Opinions
3 years ago

Rohingya relocation at Bhasan Char

Published :

Updated :

At long last the first batch of 1,642 Rohingya refugees could be relocated to Bhasan Char from their crammed shanties in camps of Cox's Bazar. Not many including the UN agencies and other international rights and donor groups welcomed this move. In fact, many of them have been expressing their resentment to the government move right from the time the government made the plan known to them. But why?

Bangladesh has so far done for the persecuted Rohingy people evicted from their home and hearth what not even the richer nations in the West could do. Refugees fleeing war-ravaged Syria, Libya, Yemen and other Arab and African countries have not only been maltreated on arrival on their coasts but many were driven out to perish in the Mediterranean sea. A devastating fire in a refugee camp in Greece months back only brings to the fore the sad tale of refugees seeking shelter in Europe.

It was no different under US President Donald Trump who was in favour of building a wall on America-Mexico border to seal entry of refugees from Latin American countries. Two pictures of two dead children Aylan Kurdi, a three-year Syrian boy, lying head down on Turkish coast and a 2-year-old girl Valeria tied on the back of her dead father on the shore of Rio Grande in Matamoros, Mexico will continue to haunt human civilisation as long as human migration will remain a thorny issue.
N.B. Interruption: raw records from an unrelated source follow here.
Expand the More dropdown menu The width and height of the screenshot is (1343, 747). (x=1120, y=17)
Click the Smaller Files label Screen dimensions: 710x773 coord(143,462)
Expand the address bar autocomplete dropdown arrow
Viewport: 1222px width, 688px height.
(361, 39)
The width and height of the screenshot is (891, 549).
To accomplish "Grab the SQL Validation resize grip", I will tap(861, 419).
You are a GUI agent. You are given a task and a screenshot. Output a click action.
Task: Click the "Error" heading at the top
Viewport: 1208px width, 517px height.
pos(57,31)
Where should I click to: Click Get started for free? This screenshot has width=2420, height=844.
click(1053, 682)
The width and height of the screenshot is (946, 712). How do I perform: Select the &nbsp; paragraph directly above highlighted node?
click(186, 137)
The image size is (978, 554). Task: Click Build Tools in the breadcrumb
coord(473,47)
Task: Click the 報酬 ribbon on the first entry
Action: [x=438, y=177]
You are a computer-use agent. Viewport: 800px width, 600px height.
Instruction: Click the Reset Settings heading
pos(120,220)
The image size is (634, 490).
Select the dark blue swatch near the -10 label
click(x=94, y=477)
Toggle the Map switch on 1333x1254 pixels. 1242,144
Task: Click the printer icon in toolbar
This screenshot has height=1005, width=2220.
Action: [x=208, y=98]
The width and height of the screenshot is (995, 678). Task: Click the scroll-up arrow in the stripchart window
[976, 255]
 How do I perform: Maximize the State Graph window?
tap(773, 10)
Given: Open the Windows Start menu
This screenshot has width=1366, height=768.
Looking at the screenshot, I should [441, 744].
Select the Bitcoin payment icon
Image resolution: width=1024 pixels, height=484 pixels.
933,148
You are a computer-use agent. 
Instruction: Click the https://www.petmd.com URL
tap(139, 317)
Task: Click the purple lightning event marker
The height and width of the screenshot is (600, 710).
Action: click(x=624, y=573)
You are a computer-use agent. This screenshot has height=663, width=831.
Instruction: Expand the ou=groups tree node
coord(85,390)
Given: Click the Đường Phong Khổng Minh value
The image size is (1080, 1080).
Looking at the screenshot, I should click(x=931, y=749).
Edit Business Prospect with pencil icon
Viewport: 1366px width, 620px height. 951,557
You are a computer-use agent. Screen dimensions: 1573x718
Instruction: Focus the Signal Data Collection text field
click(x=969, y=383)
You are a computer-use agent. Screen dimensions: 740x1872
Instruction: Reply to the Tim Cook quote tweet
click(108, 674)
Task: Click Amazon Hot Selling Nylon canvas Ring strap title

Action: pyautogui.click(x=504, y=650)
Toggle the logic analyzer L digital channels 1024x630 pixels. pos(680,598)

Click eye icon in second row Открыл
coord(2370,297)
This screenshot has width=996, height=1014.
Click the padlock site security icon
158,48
True, some may have genuine concern for the humanitarian need of the Rohingya but others shed crocodile tears without going deep into the matter. Bangladesh has been immensely generous to the 1.1 million Rohingya refugees but at a huge cost. It has to spend $300 million on them every month, which comes to a staggering $3.6 billion a year.

What is even more worrying is the fact that the refugees have wreaked havoc with the environment all around and even pose a threat to the demographic make-up of Cox's Bazar district. Myanmar is the primary source of yaba and some refugees are involved in smuggling of these deadly pills. Illegal money earned from smuggling allows them to seek Bangladesh nationality and this and many such criminal activities resorted to by them and their local underworld patrons have a devastatingly baneful influence not only on the local people but on others all across the country. Cox's Bazar is a tourist site and wide infiltration of drug there can spread the crime to the interior.

That elephants are getting killed in the hilly forests has its origin in the destruction of their herds' migration routes on account of the Rohingya. Forest trees have been felled indiscriminately by refugees. 

Besides, Rohingya groups also clashed in the Kutupalang and other camps with fatal consequences. Miserable living condition in such camps provides an ideal breeding ground for vices. Compared to this subhuman condition, the shelters built on 13,000 acres of land in Bhasan Char is heavenly.  Well planned with education, health and hygienic facilities such as hospitals, clinics, overhead water tanks and even mosques, the living quarters give the impression of a nice township. Besides, there are cyclone shelters as well. For continuous electricity supply, extensive arrangement has been made for solar power.

Disinformation and misinformation about the island have been spread with an exaggerated concern for safety. Who says there are no human habitations? How could then there be more than 12,000 buffaloes, the largest stock in the country, on the island? Then there are cattle and sheep in their thousands. Dairy products and meat from the livestock there serve the country quite well.

Last but not least, the island's capability to withstand cyclone, tidal waves and similar other natural hazards has already been put to the test. In the test it has come out with flying colours. According to reports, the cyclone Amphan did not cause any harm to a single unit of the 1,440 houses and 120 shelter stations built there.

When there was an overriding need for putting extra pressure on Myanmar for early Rohingya repatriation, the international community has failed to play its role accordingly. Now they would not appreciate the Bangladesh government's laudatory move for Rohingya relocation. Better look into the fact and come to the realisation if anything better could be done for the wretched Rohingya people. Even then if you are dissatisfied, raise your voice against Myanmar and force it to accept its nationals the way internationally acceptable repatriation takes place.